Dokuz S., Çoksu İ., Taşdurmazlı S., Erdoğdu B., Acar S., Özbek T.

1st International Symposium on Advances in Phage Therapeutics , Braga, Portekiz, 16 - 17 Haziran 2025, ss.64, (Özet Bildiri)

  • Yayın Türü: Bildiri / Özet Bildiri
  • Basıldığı Şehir: Braga
  • Basıldığı Ülke: Portekiz
  • Sayfa Sayıları: ss.64
  • Yıldız Teknik Üniversitesi Adresli: Evet

Özet

TARGETING STRATEGY: BACTERIOPHAGE RECEPTOR-BINDING PROTEIN-DECORATED NANOCARRIERS FOR ENHANCED S. aureus TREATMENT

Senanur DOKUZ1, Irem COKSU2, Semra TASDURMAZLI1, Berna ERDOGDU1, Serap ACAR2, Tulin OZBEK1*

1Yildiz Technical University, Faculty of Arts and Sciences, Department of Molecular Biology and Genetics, Istanbul, Turkey

2Yildiz Technical University, Faculty of Chemical and Metallurgical, Department of Bioengineering, Istanbul, Turkey

Keywords: Receptor binding protein, targeted nanoparticle, S. aureus infection

Background and aims: Combining the advantages of nanocarriers with the precision of bacteriophage-based solutions in the fight against bacterial infections is approaches that will strengthen our hand in treatment. In this study, after determining the potential of phage K receptor binding protein (recombinantly produced rGp144) as a targeting agent, rifampicin-loaded PLGA nanoparticle (RIF144-NP) decorated with it was synthesized, characterized and evaluated for its in vitro antimicrobial activity.
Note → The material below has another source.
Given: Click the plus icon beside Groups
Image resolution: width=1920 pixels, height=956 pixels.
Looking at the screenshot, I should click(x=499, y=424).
Methods: Specific targeting of rGp144 was demonstrated by confocal microscopy and ELISA. Nanoparticles were synthesized by nanoprecipitation method and coated with rGp144. The particle size, zeta potential, drug loading value and drug release profile of nanoparticles were examined. Their antibacterial activity is determined by broth microdilution, time-dependent-growth-curve and agar-well diffusion methods against resistant and sensitive S. aureus strains.

Results: The binding of rGp144 to both S. aureus and methicillin-resistant S. aureus (MRSA) was demonstrated by confocal microscopy, with a capture efficiency of over 87% was determined by ELISA. The drug loading capacity of RIF144-NP with a size of 300 nm and a zeta potential of -11 mV was obtained as 26.64% and the nanosystem continued to release for 4 days. The nanoparticles reduced the MIC twofold in all strains (for MRSA;0.0012µg/mL), moreover in agar-well diffusion; for 0.015µg/mL, RIF144-NP against MRSA had a 9 mm zone, but not at RIF-NP and free antibiotic.

Conclusions: RIF144-NP proved to be much more effective in bacterial elimination in all strains studied compared to free antibiotic and non-targeted nanoparticle. These findings underline the superior antibacterial potential of RIF144-NP in the treatment of S. aureus.